LIST OF REFERENCE NUMBERS

01 bearing outer ring

02 bearing inner ring

03 balls

04 spacer sleeve

05 -

06 annular cavity

07 seal

08 friction element

09 contact area

10 -

11 oscillating element

12 annular wave spring

Claims

claims

A storage arrangement for supporting and driving a rotating machine element, comprising:

- A first bearing ring (01) and a second rotatable to this

Bearing ring (02), wherein the second bearing ring (02) receives the rotating machine element, and wherein between the by the bearing rings (01, 02) formed inner circumference of the bearing assembly and by the bearing rings (01, 02) formed outer circumference of the bearing assembly a annular cavity (06) is formed;

- A friction element (08) in the annular cavity (06) which is non-rotatably connected to the one of the two bearing rings (01, 02) is connected; and

- A vibrating element (11) in the annular cavity (06) which is non-rotatably connected to the other of the two bearing rings (02, 01) and in operative contact (09) with the friction element (08).
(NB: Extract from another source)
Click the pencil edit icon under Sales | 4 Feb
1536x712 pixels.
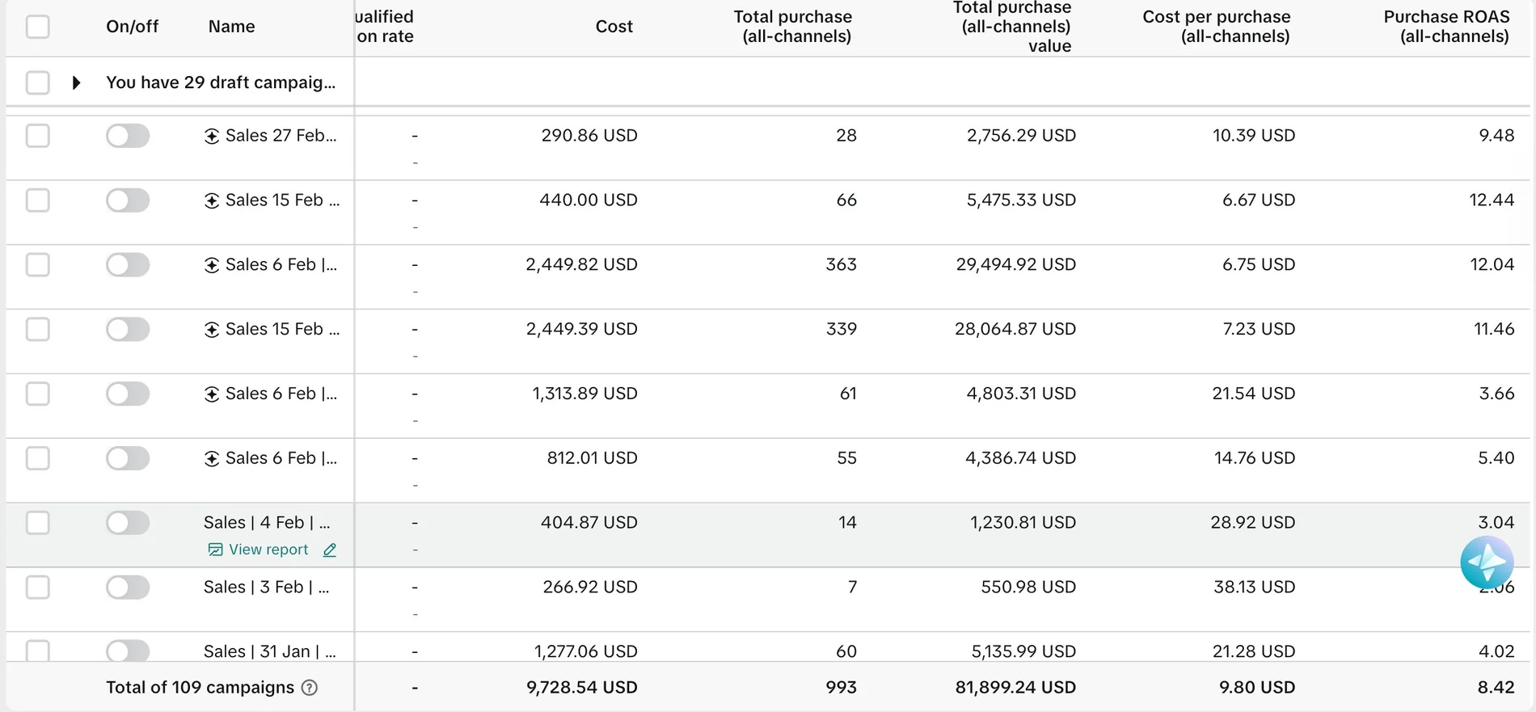(x=330, y=550)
2. Storage arrangement according to claim 1, characterized in that the friction element (08) rotatably connected to the second machine element coupled to the rotating machine element bearing ring (02), and that the vibrating element (11) rotatably connected to the first, frame-fixed bearing ring ( 01) is connected.
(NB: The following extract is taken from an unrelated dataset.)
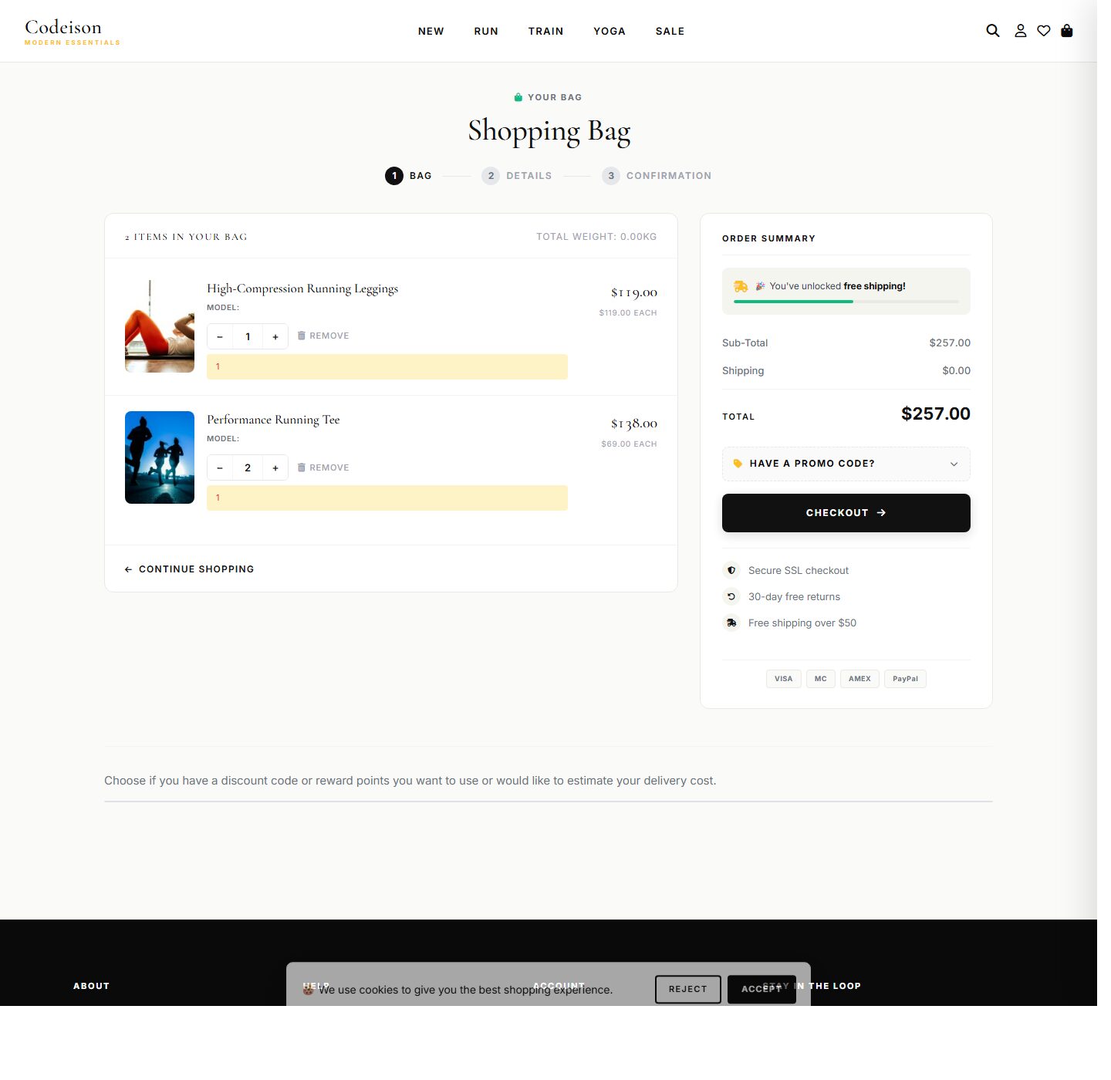Expand the 'Have a promo code?' section
Image resolution: width=1111 pixels, height=1080 pixels.
846,464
3. Storage arrangement according to claim 2, characterized in that the storage arrangement further comprises a spring element (12) which is arranged between the oscillating element (11) and the first bearing ring (01) and its spring force on the oscillating element

(11) in the direction of the active contact (09) with the friction element (08) is aligned.

4. Storage arrangement according to one of claims 1 to 3, characterized in that the oscillating element is formed by a piezoelectric element (11) for generating ultrasonic vibrations, which is excited by an electronic drive unit to vibrate.

5. Storage arrangement according to one of claims 1 to 4, characterized in that the friction element (08) is annular.

6. Storage arrangement according to one of claims 1 to 5, characterized in that between the bearing rings (01, 02) rolling elements (03) are arranged.

7. Storage arrangement according to claim 6, characterized in that the rolling elements are formed by balls (03) and the Lagerungsan- order is designed as a four-point ball bearing.

8. Storage arrangement according to claim 6, characterized in that the rolling elements are formed by tapered rollers, which are braced within the bearing rings (01, 02).

9. Storage arrangement according to one of claims 1 to 8, characterized αe- indicates that the first bearing ring by a bearing outer ring

(01) is formed and the second bearing ring by a bearing inner ring

(02) is formed.

10. Storage arrangement according to claim 9, characterized in that the annular cavity (06) within a spacer sleeve (04) is formed, which is arranged on an end face of the bearing outer ring (01) and extends it axially, wherein the bearing inner ring (02) extends over the axial length of the bearing outer ring (01) and the spacer sleeve (04).

11. Storage arrangement according to claim 10, characterized in that the oscillating element (11) is annular and on which the

Distance sleeve (04) bearing end face of the bearing outer ring (01) is arranged.

12. Storage arrangement according to claim 10 or 11, characterized in that the friction element (08) is fixed to the se within the Distanzhül- (04) axially extending part of the bearing inner ring (02).

13. Storage arrangement according to one of claims 10 to 12, characterized in that the operative contact between the friction element (08) and the oscillating element (11) forming the contact surface (09) is aligned obliquely relative to the axis of the bearing assembly.

14. Storage arrangement according to one of claims 1 to 13, characterized in that the cavity (06) relative to the running surfaces of the bearing rings (01, 02) is sealed with a seal (07).

15. A storage arrangement according to claim 3 or a claim on this rückbe- retracted, characterized in that the spring element by an annular wave spring (12) is formed.